Olivier Bondéelle Résumé-séminaire du MoDyCo 18 février 2009
Université Paris X / Leiden University
Propriétés combinatoires des bases verbo-nominales en wolof: exemples des émotions
En wolof, certains lexèmes sont considérés comme des bases verbo-nominales (Nouguier-
Voisin, 2002 : 19) : ils ont la même forme et ils présentent la plupart du temps une polysémie
régulière du type : Action ↔ Nom d’action, ou Action ↔ Nom d’Actant’ (Apresjan, 1992 :
216-259). La double flèche se justifie par le fait que je ne préjuge pas d’un sens à priori de
dérivation sémantique.
XARITOO (B) ‘se lier d’amitié avec quelqu’un’ ↔ ‘liens d’amitié avec quelqu’un’.
Lexème verbal et lexème nominal ont vraisemblablement le même nombre d’actants
sémantiques : ici, les deux amis et la cause de leur amitié. Je testerai cette hypothèse en
utilisant le formalisme des décompositions sémantiques sous forme de graphes, et des
fonctions lexicales qui associent un lexème nominal à ses verbes supports (Mel’cuk et al.
1995, Mel’cuk 2004).
Il est admis que la distinction nom/verbe en wolof se fait selon la position et le comportement
combinatoire de l’unité lexicale (Nouguier-Voisin, 2002 : 19 et Robert 2003 : 103).
Dans le cas ci-dessus, il est vrai que la présence du suffixe verbal de réciprocité –oo indique
que la base est verbale.
Je propose de privilégier la combinatoire des bases verbo-nominales non dérivées comme
BËQËT (B) ‘craindre, avoir peur’ ↔ ‘peureux, poltron’ ; JAAXLE (G) ‘être inquiet, être dans
une situation embarrassante’ ↔ ‘inquiétude, trouble’ (si le suffixe verbal « possessif » -le
existe en wolof, la racine JAAX n’existe pas en synchronie) ; MER (M) ‘être fâché, se fâcher’

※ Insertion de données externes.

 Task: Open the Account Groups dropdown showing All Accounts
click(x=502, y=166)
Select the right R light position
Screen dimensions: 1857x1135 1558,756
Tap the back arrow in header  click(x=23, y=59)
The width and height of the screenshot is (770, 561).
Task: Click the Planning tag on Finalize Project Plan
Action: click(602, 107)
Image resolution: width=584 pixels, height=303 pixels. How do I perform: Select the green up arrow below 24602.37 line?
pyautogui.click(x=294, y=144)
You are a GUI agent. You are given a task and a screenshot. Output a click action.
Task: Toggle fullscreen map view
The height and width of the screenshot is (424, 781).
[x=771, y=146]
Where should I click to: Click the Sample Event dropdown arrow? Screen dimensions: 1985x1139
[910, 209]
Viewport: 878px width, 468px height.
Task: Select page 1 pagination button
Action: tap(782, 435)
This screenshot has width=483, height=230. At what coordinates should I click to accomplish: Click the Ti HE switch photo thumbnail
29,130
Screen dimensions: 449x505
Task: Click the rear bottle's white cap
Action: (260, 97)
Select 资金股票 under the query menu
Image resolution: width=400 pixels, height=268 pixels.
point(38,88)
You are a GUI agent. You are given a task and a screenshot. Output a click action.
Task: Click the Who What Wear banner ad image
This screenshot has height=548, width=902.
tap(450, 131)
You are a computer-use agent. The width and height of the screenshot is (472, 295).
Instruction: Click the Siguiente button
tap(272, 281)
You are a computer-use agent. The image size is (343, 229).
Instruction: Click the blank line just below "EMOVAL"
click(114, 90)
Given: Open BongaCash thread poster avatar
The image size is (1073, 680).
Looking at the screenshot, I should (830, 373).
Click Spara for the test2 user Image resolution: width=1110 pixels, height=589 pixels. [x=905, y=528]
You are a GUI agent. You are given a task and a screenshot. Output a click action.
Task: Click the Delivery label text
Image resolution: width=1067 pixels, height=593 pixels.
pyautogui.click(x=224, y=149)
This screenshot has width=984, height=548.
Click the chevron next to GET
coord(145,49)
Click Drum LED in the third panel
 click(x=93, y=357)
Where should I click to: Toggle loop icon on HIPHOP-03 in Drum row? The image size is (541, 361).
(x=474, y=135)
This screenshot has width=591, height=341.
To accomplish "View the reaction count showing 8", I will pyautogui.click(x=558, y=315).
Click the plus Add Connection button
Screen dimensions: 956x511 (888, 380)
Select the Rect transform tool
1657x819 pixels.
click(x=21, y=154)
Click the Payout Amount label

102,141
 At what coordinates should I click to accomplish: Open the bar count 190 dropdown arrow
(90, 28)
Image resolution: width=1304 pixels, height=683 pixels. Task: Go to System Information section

↔ ‘colère’. La lettre majuscule entre parenthèses précise la classe nominale. Le wolof en effet
est une langue à classes nominales dont les indices sont indissociables des noms.
Les mêmes indices spatiaux modifiant les noms et les verbes ont déjà été mis en évidence
(Robert 1998). J’étendrai cette question à d’autres indices qui n’ont pas forcément la même
forme, selon qu’ils modifient le verbe ou le nom : l’indice d’aspect pour le verbe, et l’indice
de nombre pour le nom. Ils ont ceci en commun qu’ils modifient tous deux le caractère discret
ou continu du lexème. Les noms comptables acceptent le pluriel, et les verbes d’activité se
combinent avec l’inaccompli à valeur progressive : RAGAL (B) ‘peureux’ ↔ ‘faire peur’.
Cette base verbo-nominale est considérée comme une entité discrète.
Le cas des humeurs sentimentales comme MER (M) ‘(être) en colère, se fâcher’ ↔ ‘colère’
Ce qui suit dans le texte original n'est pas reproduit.